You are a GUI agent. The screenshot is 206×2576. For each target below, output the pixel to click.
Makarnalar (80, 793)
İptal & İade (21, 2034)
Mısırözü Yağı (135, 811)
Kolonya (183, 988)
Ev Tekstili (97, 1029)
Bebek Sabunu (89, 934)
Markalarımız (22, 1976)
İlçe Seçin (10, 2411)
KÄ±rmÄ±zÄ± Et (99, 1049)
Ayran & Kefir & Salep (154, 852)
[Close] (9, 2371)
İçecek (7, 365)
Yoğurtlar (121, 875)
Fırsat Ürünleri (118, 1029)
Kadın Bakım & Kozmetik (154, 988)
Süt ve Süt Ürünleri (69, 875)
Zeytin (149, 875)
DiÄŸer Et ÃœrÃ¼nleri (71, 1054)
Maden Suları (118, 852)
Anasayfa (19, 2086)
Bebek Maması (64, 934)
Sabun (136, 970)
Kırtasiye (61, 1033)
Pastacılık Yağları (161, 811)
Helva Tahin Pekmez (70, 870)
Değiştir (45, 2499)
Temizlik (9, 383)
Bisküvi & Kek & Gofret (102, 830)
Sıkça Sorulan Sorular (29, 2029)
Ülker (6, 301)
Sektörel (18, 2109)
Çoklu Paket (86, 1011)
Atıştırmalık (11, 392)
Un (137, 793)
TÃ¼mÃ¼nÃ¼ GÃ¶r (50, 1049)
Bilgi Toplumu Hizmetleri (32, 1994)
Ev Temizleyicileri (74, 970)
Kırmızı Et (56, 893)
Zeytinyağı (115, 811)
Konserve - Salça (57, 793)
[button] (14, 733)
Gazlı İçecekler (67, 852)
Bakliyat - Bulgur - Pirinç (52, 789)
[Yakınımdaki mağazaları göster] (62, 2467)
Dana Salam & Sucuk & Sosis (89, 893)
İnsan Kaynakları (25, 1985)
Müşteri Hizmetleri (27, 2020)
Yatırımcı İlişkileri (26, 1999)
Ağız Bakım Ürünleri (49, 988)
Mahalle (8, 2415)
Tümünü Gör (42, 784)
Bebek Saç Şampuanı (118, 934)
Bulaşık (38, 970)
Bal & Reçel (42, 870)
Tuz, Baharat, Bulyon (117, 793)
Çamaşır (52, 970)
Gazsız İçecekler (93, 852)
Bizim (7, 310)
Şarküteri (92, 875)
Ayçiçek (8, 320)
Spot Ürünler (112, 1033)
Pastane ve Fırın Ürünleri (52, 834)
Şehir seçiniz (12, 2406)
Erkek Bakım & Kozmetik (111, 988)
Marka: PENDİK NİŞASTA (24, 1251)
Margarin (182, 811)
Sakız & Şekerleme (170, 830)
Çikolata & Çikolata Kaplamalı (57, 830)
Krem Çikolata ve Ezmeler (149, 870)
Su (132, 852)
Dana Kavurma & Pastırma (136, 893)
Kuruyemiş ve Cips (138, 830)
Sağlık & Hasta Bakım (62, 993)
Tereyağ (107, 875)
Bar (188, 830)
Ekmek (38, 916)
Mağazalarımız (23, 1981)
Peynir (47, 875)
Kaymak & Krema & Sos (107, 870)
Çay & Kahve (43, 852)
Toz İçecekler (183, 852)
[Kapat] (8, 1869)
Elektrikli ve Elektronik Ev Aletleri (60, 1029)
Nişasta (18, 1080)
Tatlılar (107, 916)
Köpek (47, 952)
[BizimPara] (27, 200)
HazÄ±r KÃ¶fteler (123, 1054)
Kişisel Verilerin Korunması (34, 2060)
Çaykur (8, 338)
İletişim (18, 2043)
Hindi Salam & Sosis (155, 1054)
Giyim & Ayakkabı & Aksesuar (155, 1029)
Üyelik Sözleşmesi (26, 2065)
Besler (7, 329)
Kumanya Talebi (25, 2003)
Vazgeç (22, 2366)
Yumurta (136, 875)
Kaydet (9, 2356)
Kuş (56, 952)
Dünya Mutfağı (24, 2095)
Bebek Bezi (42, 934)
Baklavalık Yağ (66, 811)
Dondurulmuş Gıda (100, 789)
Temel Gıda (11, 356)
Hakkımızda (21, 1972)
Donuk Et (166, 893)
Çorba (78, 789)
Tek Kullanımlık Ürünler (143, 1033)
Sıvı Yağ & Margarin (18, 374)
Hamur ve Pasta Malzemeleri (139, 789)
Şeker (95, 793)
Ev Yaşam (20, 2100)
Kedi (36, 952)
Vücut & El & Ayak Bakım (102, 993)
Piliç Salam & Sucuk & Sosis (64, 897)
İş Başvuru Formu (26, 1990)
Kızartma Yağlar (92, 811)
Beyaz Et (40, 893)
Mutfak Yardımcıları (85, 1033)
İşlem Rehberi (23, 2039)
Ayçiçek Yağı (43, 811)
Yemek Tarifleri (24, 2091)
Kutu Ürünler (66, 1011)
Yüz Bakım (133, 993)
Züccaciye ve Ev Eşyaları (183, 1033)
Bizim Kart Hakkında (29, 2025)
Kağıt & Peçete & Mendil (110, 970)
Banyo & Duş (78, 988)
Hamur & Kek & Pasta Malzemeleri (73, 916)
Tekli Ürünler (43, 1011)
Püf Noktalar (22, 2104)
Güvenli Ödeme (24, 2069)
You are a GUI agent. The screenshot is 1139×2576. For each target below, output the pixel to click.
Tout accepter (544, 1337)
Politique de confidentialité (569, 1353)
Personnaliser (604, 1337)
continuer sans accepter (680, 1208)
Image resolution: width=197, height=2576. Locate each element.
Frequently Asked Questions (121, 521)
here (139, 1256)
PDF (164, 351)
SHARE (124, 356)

########

[Task prompt]
Look back at the entries above. Retype the line with "Ev Temizleyicileri (74, 970)", the line with "Kaymak & Krema & Sos (107, 870)", and all lines in between.

[Output below]
Ev Temizleyicileri (74, 970)
Kırmızı Et (56, 893)
Zeytinyağı (115, 811)
Konserve - Salça (57, 793)
[button] (14, 733)
Gazlı İçecekler (67, 852)
Bakliyat - Bulgur - Pirinç (52, 789)
[Yakınımdaki mağazaları göster] (62, 2467)
Dana Salam & Sucuk & Sosis (89, 893)
İnsan Kaynakları (25, 1985)
Müşteri Hizmetleri (27, 2020)
Yatırımcı İlişkileri (26, 1999)
Ağız Bakım Ürünleri (49, 988)
Mahalle (8, 2415)
Tümünü Gör (42, 784)
Bebek Saç Şampuanı (118, 934)
Bulaşık (38, 970)
Bal & Reçel (42, 870)
Tuz, Baharat, Bulyon (117, 793)
Çamaşır (52, 970)
Gazsız İçecekler (93, 852)
Bizim (7, 310)
Şarküteri (92, 875)
Ayçiçek (8, 320)
Spot Ürünler (112, 1033)
Pastane ve Fırın Ürünleri (52, 834)
Şehir seçiniz (12, 2406)
Erkek Bakım & Kozmetik (111, 988)
Marka: PENDİK NİŞASTA (24, 1251)
Margarin (182, 811)
Sakız & Şekerleme (170, 830)
Çikolata & Çikolata Kaplamalı (57, 830)
Krem Çikolata ve Ezmeler (149, 870)
Su (132, 852)
Dana Kavurma & Pastırma (136, 893)
Kuruyemiş ve Cips (138, 830)
Sağlık & Hasta Bakım (62, 993)
Tereyağ (107, 875)
Bar (188, 830)
Ekmek (38, 916)
Mağazalarımız (23, 1981)
Peynir (47, 875)
Kaymak & Krema & Sos (107, 870)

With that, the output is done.